GUANTANMO BAY, Cuba The final of four military commissions convened today in the case of U.S. vs. Ibrahim Ahmed Mahmoud al-Qosi, a Sudanese citizen accused of conspiracy to commit terrorism and murder by an unprivileged belligerent, among other charges.
Military commissions have historically been used to try violations of the law of war, and today saw the fourth preliminary hearing before a military commission this week for defendants held at Guantanamo Bay.
Al-Qosi entered the courtroom and took his seat next to his translator and his detailed defense counsel Air Force Lieutenant Colonel Sharon Shaffer. Presiding Officer Colonel Peter Brownback and the rest of the panel members entered the courtroom shortly thereafter.
Brownback proceeded to swear the members of the panel as to their duties before the commission. He then addressed comments to al-Qosi asking him if he wished to be represented by Lt. Col Shaffer. Al-Qosi, speaking through a translator, replied that he did but suggested that she might want an additional counsel.
Shaffer was then asked about her involvement in al-Qosis case whereupon she gave a chronology from being detailed to the case in February of 2004 through her request to be taken off the case due to a reassignment as the deputy chief trial judge of the Air Force. Her list concluded with the announcement that she had been notified this week that her conflict had been resolved and that she would be able to continue as defense counsel while the new assignment would be held for her.
Brownback then asked if she was prepared to conduct voir dire. Voir dire is an opportunity afforded at the presiding officers discretion to both the prosecution and defense to determine whether a commission panel member is qualified to impartially try the case.
Shaffer said that she had not had an opportunity to prepare since she had been preparing to assume different duties for the past few weeks. Brownback then conferred with the defense and prosecution and set a date of October 4th for the voir dire and a preliminary hearing date of December 7th. As there was no more business the commission could conduct, he declared the commission in recess.

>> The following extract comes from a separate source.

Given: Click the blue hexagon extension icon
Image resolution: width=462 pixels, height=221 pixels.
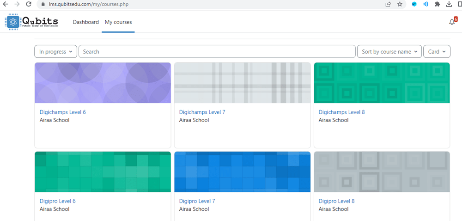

The recess in this case brought to a close a week that saw four preliminary hearings in cases for detainees held at Guantanamo Bay as enemy combatants in the war on terror. Two hearings this week resulted in trial dates being set with Brownback granting a continuance in a third and the fourth being interrupted when the detainee asked to represent himself. An additional 11 detainees have been deemed eligible for trial by military commission for violations of the law of war. Their cases are in development with charges expected in at least one case soon.